RALEIGH, N.C. (Reuters) – An investigation into a disputed 2018 congressional election in North Carolina has uncovered a “coordinated, unlawful and substantially resourced absentee ballot scheme” to influence the vote’s outcome, a state election board official said on Monday.

FILE PHOTO: Mark Harris, Republican candidate from North Carolina’s 9th Congressional district speaks as U.S. President Donald Trump looks on during a campaign rally in Charlotte, North Carolina U.S., October 26, 2018. REUTERS/Kevin Lamarque/File Photo

The scheme involved collecting absentee ballots in contravention of state laws, and, in some cases, filling out those ballots in favor of Republicans.

Investigators found evidence that a political operative working for Republican candidate Mark Harris collected absentee ballots from voters in the state’s 9th congressional district, the executive director of the state’s election board, Kim Strach, said at the start of a hearing that could lead to a new vote.

The scheme affected 1,019 ballot requests in Bladen and Robeson counties during the 2018 election, Strach said.

Harris declared victory in November over Democratic rival Dan McCready after early vote tallies showed him with a 905-vote lead, out of 282,717 ballots cast.

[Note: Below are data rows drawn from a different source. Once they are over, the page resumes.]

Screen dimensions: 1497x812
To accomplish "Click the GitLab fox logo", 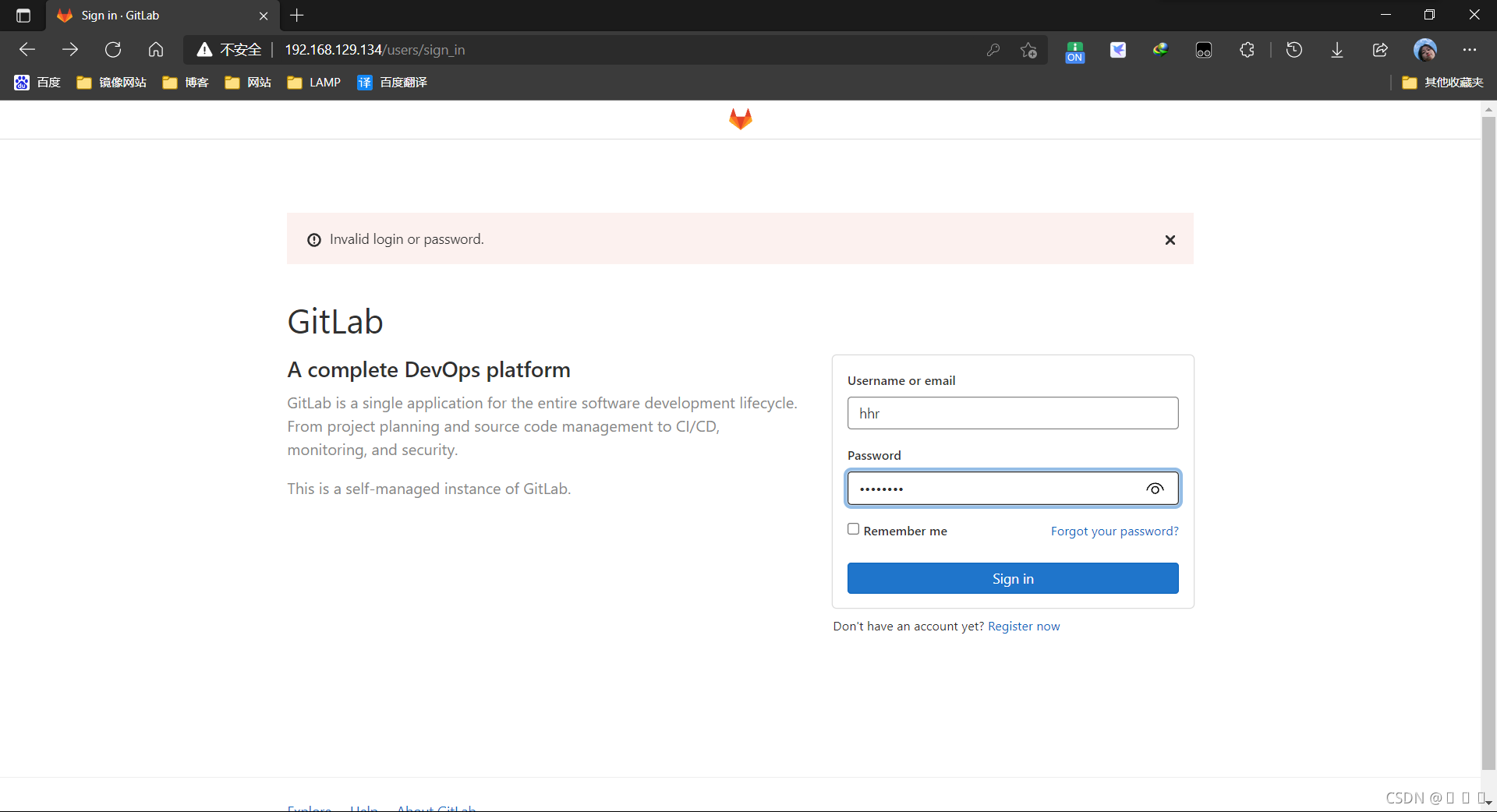I will tap(740, 119).
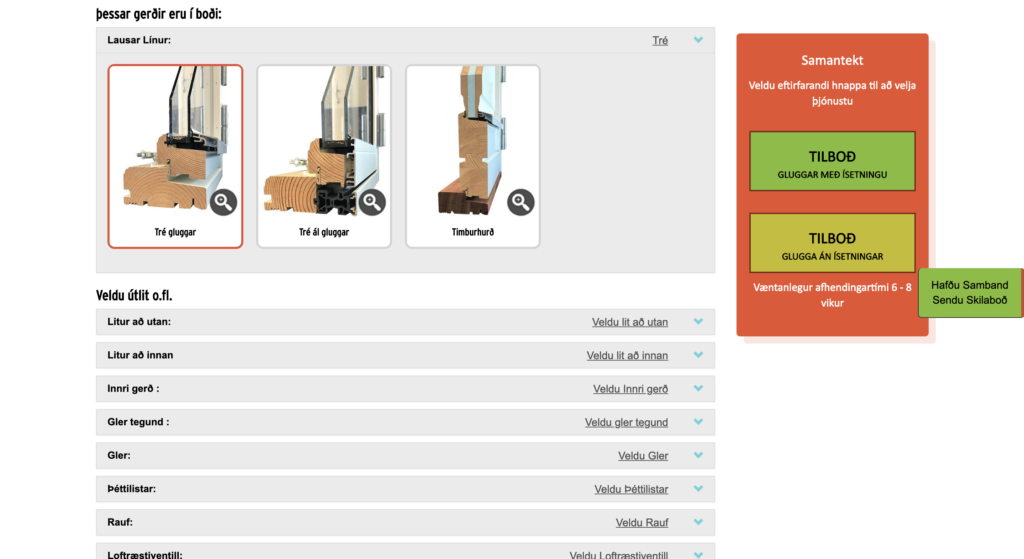Click the Veldu Rauf link
The image size is (1024, 559).
point(641,523)
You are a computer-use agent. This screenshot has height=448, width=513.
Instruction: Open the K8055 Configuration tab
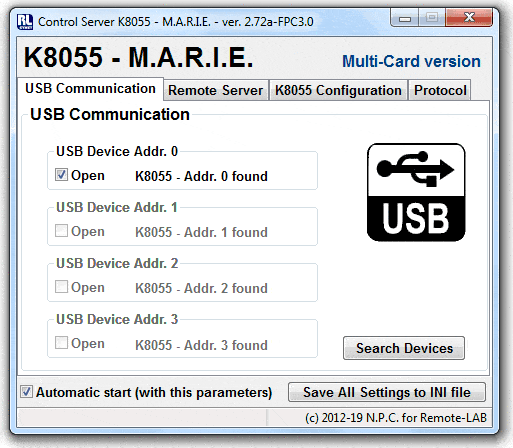(x=338, y=90)
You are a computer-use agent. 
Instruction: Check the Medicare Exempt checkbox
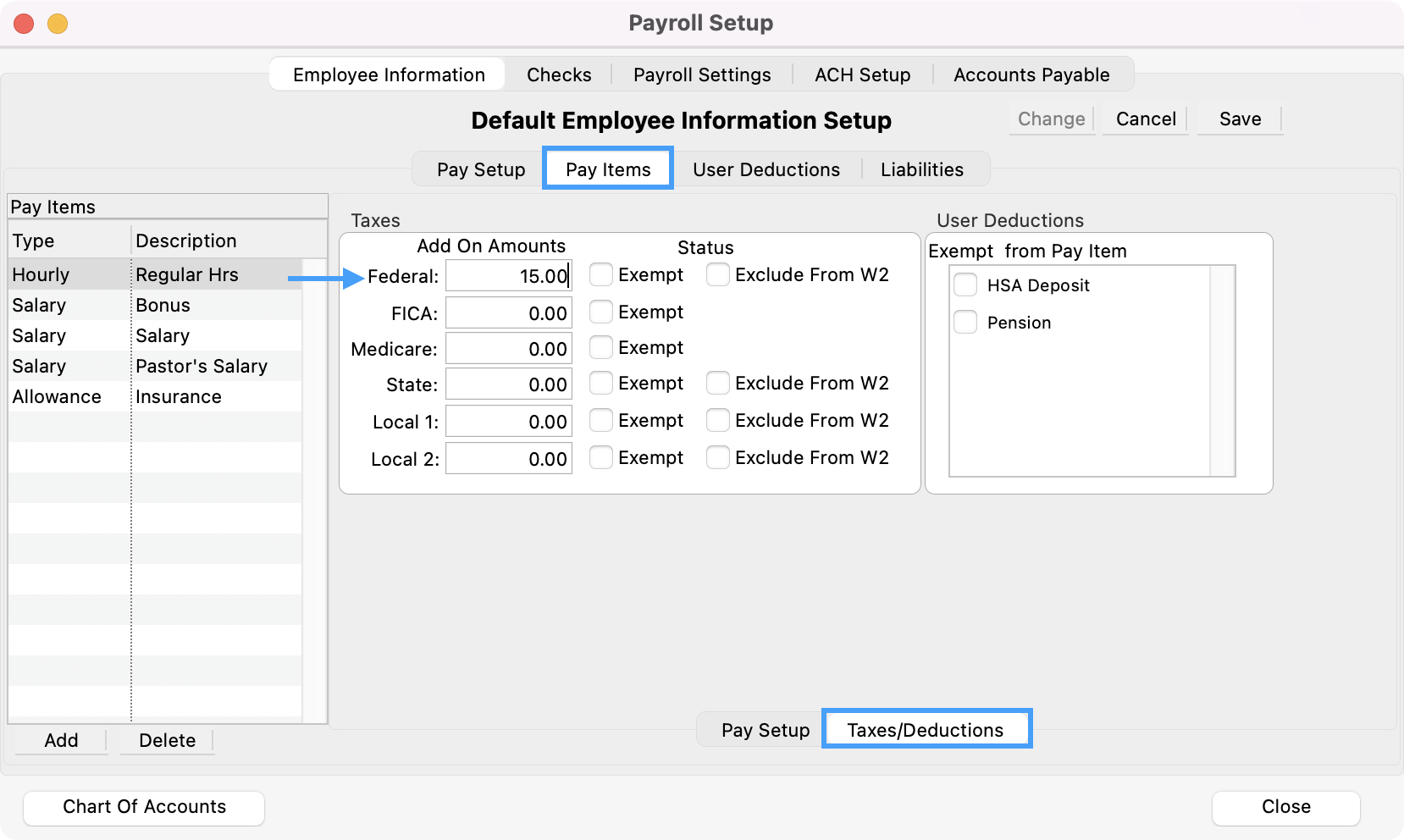[x=601, y=348]
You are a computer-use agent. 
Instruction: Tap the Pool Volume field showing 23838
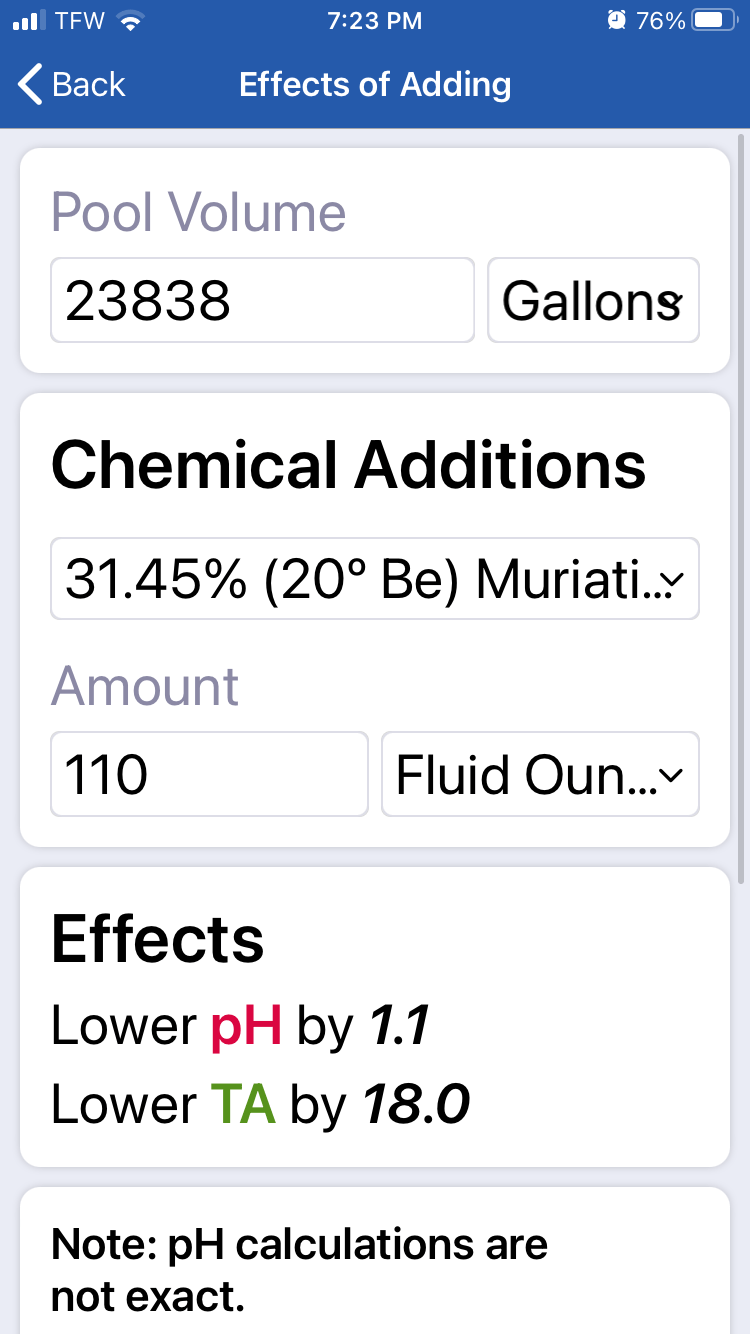262,300
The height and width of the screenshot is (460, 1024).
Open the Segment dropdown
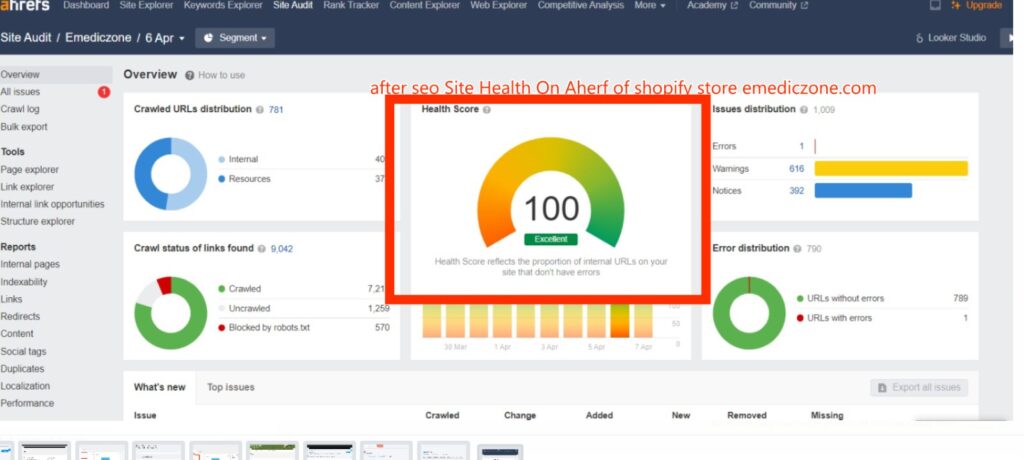click(x=236, y=38)
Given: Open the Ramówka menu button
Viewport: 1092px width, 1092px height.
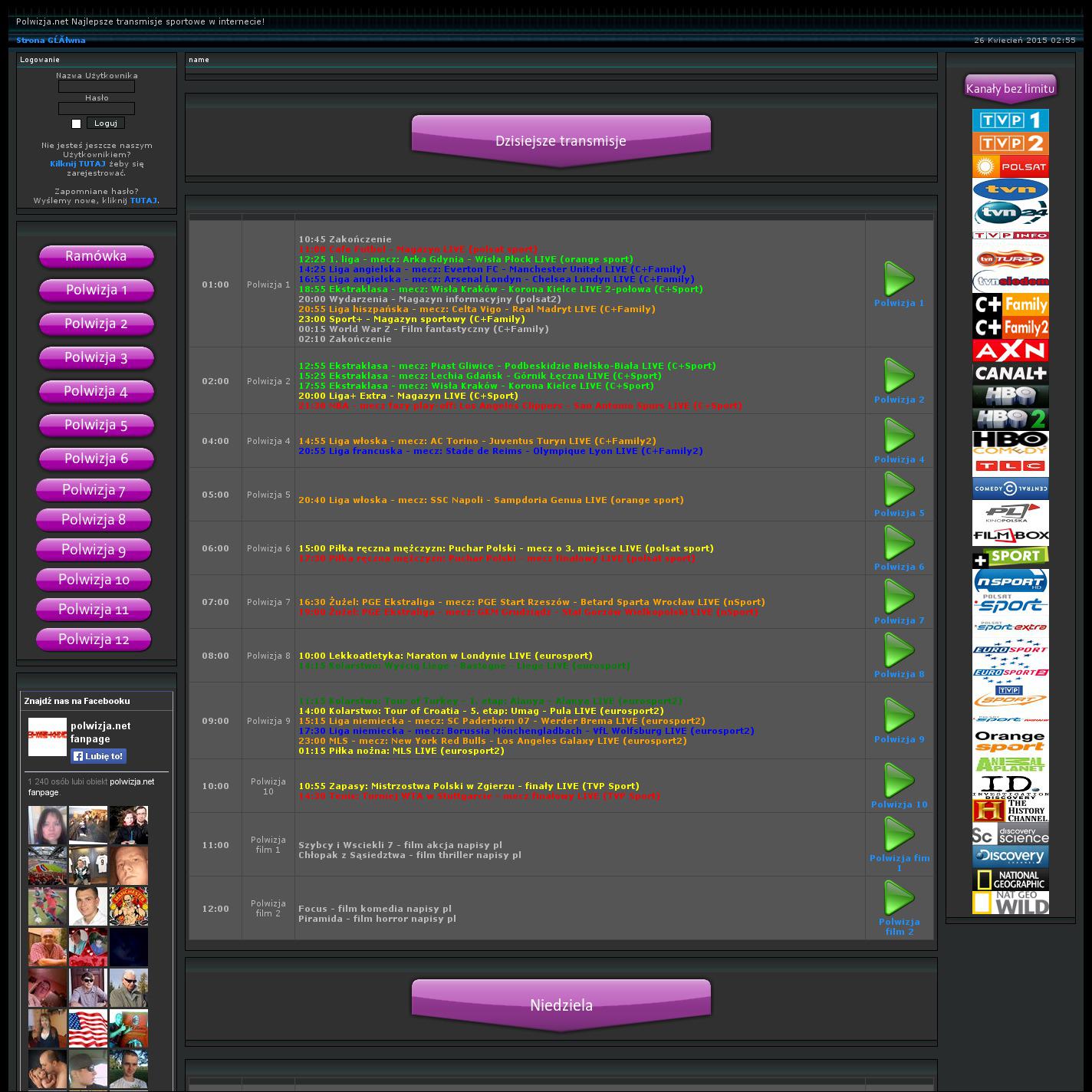Looking at the screenshot, I should coord(96,256).
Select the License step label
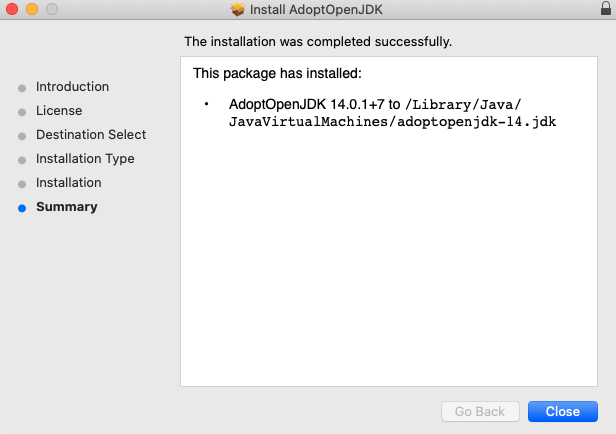 pos(59,111)
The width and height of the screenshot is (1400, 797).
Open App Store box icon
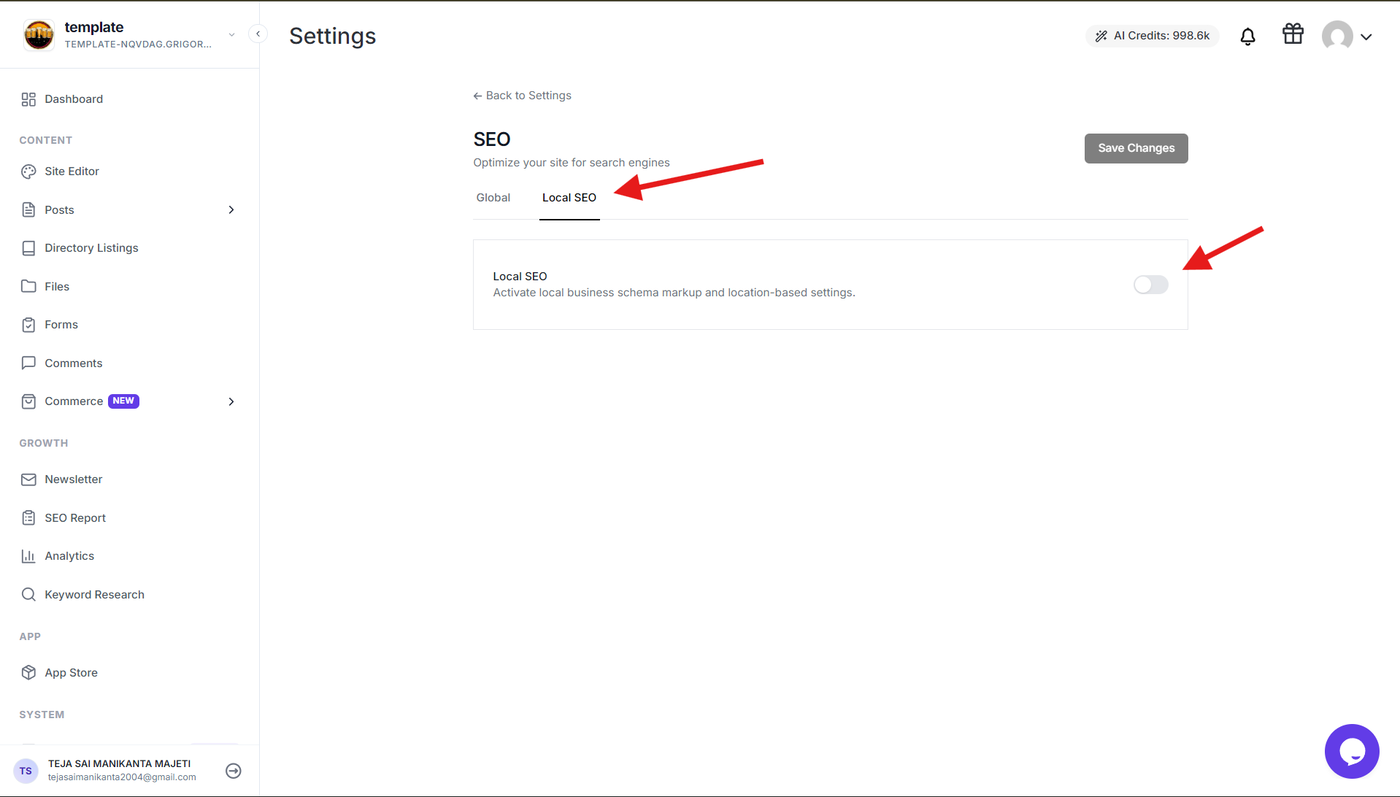(28, 673)
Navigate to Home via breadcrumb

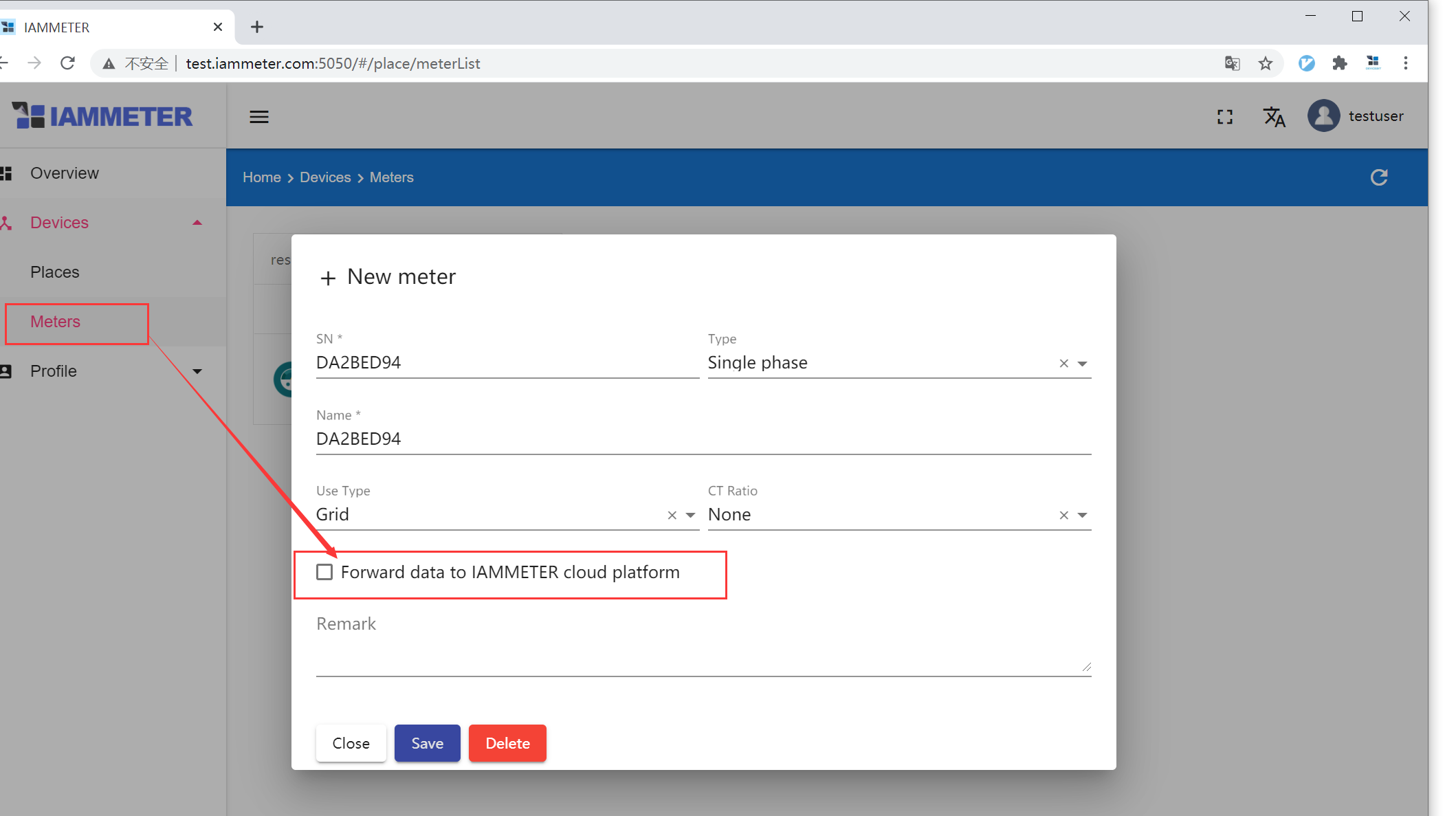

But the U.S. House of Representatives seat has remained vacant as state officials have refused to certify Harris’ apparent victory after voters said the Harris campaign team had collected their incomplete absentee ballots.

Republican political operative Leslie McCrae Dowless conducted an absentee ballot operation from April 2017 up to the 2018 elections while working for Red Dome Consulting, a firm hired by the Harris campaign, Strach said.

Lisa Britt, who said she worked for Dowless, testified that she collected unsealed ballots and filled them out in favor of Republicans at Dowless’ home or office.

Britt said Dowless tried to prevent her from testifying at Monday’s hearing by asking her to invoke her Fifth Amendment right against self-incrimination.

Dowless paid workers $150 for every 50 absentee ballot requests they collected and another $125 for every 50 ballots collected, Strach said.

Investigators found Dowless tried to avoid detection by instructing those who worked for him to deliver ballots to the post office in small batches and to ensure the same color ink was used for forged witness signatures, Strach said.

State officials have named Dowless as a person of interest in their election fraud probe after voters in Bladen County said people working with Dowless came to their homes and collected ballots, which would violate state law.

Dowless and Harris both attended Monday’s hearing in Raleigh. Dowless’ lawyer, Cynthia Adams Singletary, has denied her client violated state or federal campaign laws, and Harris has said he was unaware of any wrongdoing.

Under state law, the five-member elections board could order a new vote if it finds sufficient evidence that fraud affected the outcome of the election. If it does not, it could certify Harris as the district’s congressional representative.

“We hope to have Dr. Harris certified so he can take his seat in the congressional district,” said David Freedman, a lawyer representing Harris.

Representatives for McCready did not respond to a request for comment.

If the Democrats pick up the seat, they would widen their 235-197 majority in the House after taking control of the chamber from President Donald Trump’s fellow Republicans in the Nov. 6 election.